* TASK OBJECTIVE *
Copy out every line of the records below verbatim.

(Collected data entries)
········
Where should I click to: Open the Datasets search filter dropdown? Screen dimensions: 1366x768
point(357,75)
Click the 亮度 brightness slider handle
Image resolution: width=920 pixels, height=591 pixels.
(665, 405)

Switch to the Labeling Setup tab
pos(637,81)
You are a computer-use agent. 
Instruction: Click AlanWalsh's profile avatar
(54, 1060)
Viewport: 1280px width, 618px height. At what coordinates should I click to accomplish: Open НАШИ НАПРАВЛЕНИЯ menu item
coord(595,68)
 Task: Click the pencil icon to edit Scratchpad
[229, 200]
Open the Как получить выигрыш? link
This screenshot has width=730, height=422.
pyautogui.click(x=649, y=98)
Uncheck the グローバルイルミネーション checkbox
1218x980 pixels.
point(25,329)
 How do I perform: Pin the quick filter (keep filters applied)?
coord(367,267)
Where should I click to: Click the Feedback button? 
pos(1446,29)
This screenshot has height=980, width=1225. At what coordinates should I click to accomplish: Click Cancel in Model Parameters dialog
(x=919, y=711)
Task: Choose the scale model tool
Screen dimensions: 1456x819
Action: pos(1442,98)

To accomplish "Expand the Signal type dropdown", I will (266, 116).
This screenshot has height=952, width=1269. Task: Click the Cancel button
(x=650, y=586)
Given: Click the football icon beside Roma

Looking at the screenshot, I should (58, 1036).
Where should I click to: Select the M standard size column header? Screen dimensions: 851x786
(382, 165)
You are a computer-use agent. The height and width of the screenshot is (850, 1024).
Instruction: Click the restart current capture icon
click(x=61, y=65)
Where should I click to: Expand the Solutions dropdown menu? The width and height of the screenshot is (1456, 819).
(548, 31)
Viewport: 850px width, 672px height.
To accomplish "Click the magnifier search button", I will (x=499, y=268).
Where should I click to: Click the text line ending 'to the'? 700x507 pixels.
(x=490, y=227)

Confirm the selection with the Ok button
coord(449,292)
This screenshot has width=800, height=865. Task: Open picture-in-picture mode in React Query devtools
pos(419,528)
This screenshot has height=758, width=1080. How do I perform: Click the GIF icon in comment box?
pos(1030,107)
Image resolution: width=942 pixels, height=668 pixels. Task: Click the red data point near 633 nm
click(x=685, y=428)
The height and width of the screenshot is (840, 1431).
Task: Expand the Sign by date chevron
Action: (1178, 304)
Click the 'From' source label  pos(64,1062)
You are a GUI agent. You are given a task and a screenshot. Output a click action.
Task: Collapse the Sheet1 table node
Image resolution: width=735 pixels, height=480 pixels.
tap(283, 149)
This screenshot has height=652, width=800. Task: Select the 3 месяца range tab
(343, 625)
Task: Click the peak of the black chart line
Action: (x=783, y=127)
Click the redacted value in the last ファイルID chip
········
* RIGHT ANSWER *
Where should I click to: Open the Datasets search filter dropdown? Screen dimensions: 1366x768
point(357,75)
Click the 亮度 brightness slider handle
Image resolution: width=920 pixels, height=591 pixels.
(665, 405)

Switch to the Labeling Setup tab
pos(637,81)
You are a computer-use agent. 
Instruction: Click AlanWalsh's profile avatar
(54, 1060)
Viewport: 1280px width, 618px height. At what coordinates should I click to accomplish: Open НАШИ НАПРАВЛЕНИЯ menu item
coord(595,68)
 Task: Click the pencil icon to edit Scratchpad
[229, 200]
Open the Как получить выигрыш? link
This screenshot has width=730, height=422.
pyautogui.click(x=649, y=98)
Uncheck the グローバルイルミネーション checkbox
1218x980 pixels.
point(25,329)
 How do I perform: Pin the quick filter (keep filters applied)?
coord(367,267)
Where should I click to: Click the Feedback button? 
pos(1446,29)
This screenshot has height=980, width=1225. At what coordinates should I click to accomplish: Click Cancel in Model Parameters dialog
(x=919, y=711)
Task: Choose the scale model tool
Screen dimensions: 1456x819
Action: pos(1442,98)

To accomplish "Expand the Signal type dropdown", I will (266, 116).
This screenshot has height=952, width=1269. Task: Click the Cancel button
(x=650, y=586)
Given: Click the football icon beside Roma

Looking at the screenshot, I should (58, 1036).
Where should I click to: Select the M standard size column header? Screen dimensions: 851x786
(382, 165)
You are a computer-use agent. The height and width of the screenshot is (850, 1024).
Instruction: Click the restart current capture icon
click(x=61, y=65)
Where should I click to: Expand the Solutions dropdown menu? The width and height of the screenshot is (1456, 819).
(548, 31)
Viewport: 850px width, 672px height.
To accomplish "Click the magnifier search button", I will (x=499, y=268).
Where should I click to: Click the text line ending 'to the'? 700x507 pixels.
(x=490, y=227)

Confirm the selection with the Ok button
coord(449,292)
This screenshot has width=800, height=865. Task: Open picture-in-picture mode in React Query devtools
pos(419,528)
This screenshot has height=758, width=1080. How do I perform: Click the GIF icon in comment box?
pos(1030,107)
Image resolution: width=942 pixels, height=668 pixels. Task: Click the red data point near 633 nm
click(x=685, y=428)
The height and width of the screenshot is (840, 1431).
Task: Expand the Sign by date chevron
Action: (1178, 304)
Click the 'From' source label  pos(64,1062)
You are a GUI agent. You are given a task and a screenshot. Output a click action.
Task: Collapse the Sheet1 table node
Image resolution: width=735 pixels, height=480 pixels.
tap(283, 149)
This screenshot has height=652, width=800. Task: Select the 3 месяца range tab
(343, 625)
Task: Click the peak of the black chart line
Action: (x=783, y=127)
Click the redacted value in the last ファイルID chip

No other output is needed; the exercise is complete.